The good priest was present to endorse SB 170 and its “clarification.” Would that really help people understand the complexity of the issue? Do he and his parishioners who mention Terri Schiavo understand that while she had brain damage, she was not terminally ill, but instead died of starvation and dehydration nearly two weeks after being deprived of food and water? For a review of Schiavo’s long illness and eventual court-imposed death, see here.

And then there was the testimony of Carol Stamatakis of the NH Council on Developmental Disabilities. She dismissed Rep. Peterson’s concern about how people consider food and water to be ordinary care. “From a legal and constitutional perspective, food and water is medical treatment.” She did acknowledge that “for some people, this is a religious distinction,” and she was sure that such religious beliefs were accommodated under SB 170.

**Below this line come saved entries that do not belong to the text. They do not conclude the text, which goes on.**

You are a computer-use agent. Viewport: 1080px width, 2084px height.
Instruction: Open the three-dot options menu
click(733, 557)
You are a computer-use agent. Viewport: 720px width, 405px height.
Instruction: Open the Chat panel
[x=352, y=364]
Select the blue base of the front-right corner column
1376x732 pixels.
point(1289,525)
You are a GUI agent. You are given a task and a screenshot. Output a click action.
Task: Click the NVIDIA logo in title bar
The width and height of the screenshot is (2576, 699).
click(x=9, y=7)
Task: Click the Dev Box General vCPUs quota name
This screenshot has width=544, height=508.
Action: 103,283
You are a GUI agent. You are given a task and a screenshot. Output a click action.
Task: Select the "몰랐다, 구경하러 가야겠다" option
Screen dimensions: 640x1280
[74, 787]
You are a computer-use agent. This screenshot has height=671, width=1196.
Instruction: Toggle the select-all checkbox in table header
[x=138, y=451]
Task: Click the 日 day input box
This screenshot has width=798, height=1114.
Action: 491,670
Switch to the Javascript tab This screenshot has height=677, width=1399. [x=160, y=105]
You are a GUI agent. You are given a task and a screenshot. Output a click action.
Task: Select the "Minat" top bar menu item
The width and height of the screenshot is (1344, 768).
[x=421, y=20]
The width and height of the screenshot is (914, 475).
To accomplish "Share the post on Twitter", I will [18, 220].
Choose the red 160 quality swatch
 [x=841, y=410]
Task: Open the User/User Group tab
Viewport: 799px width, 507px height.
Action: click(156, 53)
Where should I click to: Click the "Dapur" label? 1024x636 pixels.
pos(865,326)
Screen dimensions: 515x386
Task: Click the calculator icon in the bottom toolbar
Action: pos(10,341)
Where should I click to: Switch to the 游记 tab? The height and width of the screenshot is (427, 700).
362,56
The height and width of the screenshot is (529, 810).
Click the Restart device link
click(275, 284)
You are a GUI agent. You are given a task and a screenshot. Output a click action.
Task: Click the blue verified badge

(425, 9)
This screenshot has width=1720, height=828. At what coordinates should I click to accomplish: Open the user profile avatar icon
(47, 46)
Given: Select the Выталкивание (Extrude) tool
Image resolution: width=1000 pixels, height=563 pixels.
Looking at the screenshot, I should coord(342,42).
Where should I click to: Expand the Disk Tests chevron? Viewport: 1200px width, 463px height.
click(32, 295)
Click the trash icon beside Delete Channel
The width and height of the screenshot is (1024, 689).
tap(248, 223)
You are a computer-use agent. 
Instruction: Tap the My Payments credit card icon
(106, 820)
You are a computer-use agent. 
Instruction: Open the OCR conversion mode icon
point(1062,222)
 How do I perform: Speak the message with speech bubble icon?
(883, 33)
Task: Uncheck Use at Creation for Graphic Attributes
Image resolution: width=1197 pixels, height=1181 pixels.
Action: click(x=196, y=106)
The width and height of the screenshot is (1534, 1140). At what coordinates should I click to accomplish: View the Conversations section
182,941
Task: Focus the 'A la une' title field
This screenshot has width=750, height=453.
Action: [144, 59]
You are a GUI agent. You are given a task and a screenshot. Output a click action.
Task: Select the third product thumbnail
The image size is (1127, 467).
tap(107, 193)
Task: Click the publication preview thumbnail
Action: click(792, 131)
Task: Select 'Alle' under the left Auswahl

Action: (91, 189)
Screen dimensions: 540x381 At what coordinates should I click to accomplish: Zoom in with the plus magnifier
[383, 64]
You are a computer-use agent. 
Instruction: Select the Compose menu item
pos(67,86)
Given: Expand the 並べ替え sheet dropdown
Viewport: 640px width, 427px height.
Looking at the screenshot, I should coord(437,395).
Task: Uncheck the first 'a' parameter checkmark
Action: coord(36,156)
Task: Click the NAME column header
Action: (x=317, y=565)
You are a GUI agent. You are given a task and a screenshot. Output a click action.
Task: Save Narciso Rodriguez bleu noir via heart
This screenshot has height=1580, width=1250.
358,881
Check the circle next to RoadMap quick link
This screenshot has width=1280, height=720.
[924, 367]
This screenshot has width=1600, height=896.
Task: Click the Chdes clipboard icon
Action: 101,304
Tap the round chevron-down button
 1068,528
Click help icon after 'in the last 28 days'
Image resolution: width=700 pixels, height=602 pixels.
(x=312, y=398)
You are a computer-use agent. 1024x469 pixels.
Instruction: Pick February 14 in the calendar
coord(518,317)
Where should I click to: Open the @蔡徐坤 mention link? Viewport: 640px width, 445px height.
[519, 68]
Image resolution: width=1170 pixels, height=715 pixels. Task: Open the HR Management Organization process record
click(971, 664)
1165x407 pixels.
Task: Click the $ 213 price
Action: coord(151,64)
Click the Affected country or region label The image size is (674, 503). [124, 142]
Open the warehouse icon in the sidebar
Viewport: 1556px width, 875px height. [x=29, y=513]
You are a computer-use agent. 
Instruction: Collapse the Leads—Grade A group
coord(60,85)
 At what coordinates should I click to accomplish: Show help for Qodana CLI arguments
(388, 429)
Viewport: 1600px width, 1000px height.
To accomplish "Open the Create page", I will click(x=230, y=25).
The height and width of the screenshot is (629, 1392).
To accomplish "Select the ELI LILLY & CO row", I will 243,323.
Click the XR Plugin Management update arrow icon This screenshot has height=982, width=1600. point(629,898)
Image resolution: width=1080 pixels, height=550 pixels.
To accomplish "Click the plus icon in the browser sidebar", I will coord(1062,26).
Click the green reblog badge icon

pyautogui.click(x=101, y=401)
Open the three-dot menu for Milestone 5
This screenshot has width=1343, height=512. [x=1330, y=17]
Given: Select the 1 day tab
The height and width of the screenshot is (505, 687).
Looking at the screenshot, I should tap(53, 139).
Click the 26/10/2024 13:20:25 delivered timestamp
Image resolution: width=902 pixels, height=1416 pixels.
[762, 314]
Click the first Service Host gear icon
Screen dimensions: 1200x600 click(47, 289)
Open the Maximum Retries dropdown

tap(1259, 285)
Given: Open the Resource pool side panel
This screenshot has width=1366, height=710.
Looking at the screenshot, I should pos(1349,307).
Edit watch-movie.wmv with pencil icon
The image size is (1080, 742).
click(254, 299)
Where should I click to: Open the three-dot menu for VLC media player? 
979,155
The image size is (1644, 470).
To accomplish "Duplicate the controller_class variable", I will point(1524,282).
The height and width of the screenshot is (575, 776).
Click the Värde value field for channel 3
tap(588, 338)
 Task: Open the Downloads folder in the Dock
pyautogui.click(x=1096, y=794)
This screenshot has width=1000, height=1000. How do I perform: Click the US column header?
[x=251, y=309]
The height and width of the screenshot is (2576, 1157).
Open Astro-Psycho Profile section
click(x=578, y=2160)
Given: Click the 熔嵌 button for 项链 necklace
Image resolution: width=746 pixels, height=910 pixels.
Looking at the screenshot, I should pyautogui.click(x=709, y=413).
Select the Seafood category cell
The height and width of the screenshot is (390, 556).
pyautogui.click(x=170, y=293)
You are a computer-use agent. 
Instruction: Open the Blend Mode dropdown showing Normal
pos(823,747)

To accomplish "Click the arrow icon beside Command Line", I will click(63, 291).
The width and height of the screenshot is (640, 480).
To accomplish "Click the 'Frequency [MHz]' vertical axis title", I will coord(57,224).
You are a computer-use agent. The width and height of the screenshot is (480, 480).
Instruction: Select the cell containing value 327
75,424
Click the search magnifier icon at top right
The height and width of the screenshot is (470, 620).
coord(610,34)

I suppose I should be relieved to have my religious beliefs accommodated in Concord. But think about what I heard. It’s OK for me to think that nutrition and hydration are ordinary and even palliative, as long as I understand that the medical professionals know better. Hmmm.

Also, what’s the result of the “confusion” mentioned by the bill’s supporters? Is it just that not enough advance directives are being signed? Perhaps people aren’t signing because they don’t want such a document. Some of SB 170’s supporters speculated that this is all because people are in denial about death. I caught a whiff of the-pros-know-best, which is a far cry from respecting a patient’s wishes.

Shortly after the hearing, I forwarded my notes to some friends and colleagues familiar with the end-of-life landscape from personal, medical, and political angles. Response was quick and unanimous: this bill means trouble for people with disabilities who can’t speak for themselves. I was given access to a message that has since been sent to the committee by Diane Coleman of Not Dead Yet, a national grassroots disability rights group. Coleman gave four reasons for keeping nutrition and hydration separate under law from other life-sustaining treatments.

  • Many non-terminal conditions related to swallowing prevent safe oral ingestion of food and fluids.
  • People who need tube feeding on a long-term basis, for example people with brain injury or a developmental disability, are disabled under law, and protection of this group is subject to a variety of laws to prevent discrimination.
  • Many people with an uncertain prognosis may depend on tube feeding and intravenous fluids temporarily, but then recover. Cutting off fluids at that stage of uncertainty creates a self-fulfilling prophecy of death.
  • Many people in assisted-living situations need assistance to eat orally, but may be insufficient staff to handle the feedings. In some settings, tube feeding is used for that reason alone.

Coleman concluded that life support has become “an increasingly pejorative term,” and said that sweeping food and fluids into that category actually undermines informed consent. She does not support SB 170.

Sen. Gilmour’s bill, if it respects religious beliefs as Ms. Stamatakis says, will let me specify that I do not wish to be dehydrated to death.  It is profoundly troubling to me that I’d have to put that in writing in order for an end-of-life “health care” provider to know what to do.

As of today, no date has been set for a committee vote. Action by the full Senate will come by the end of March.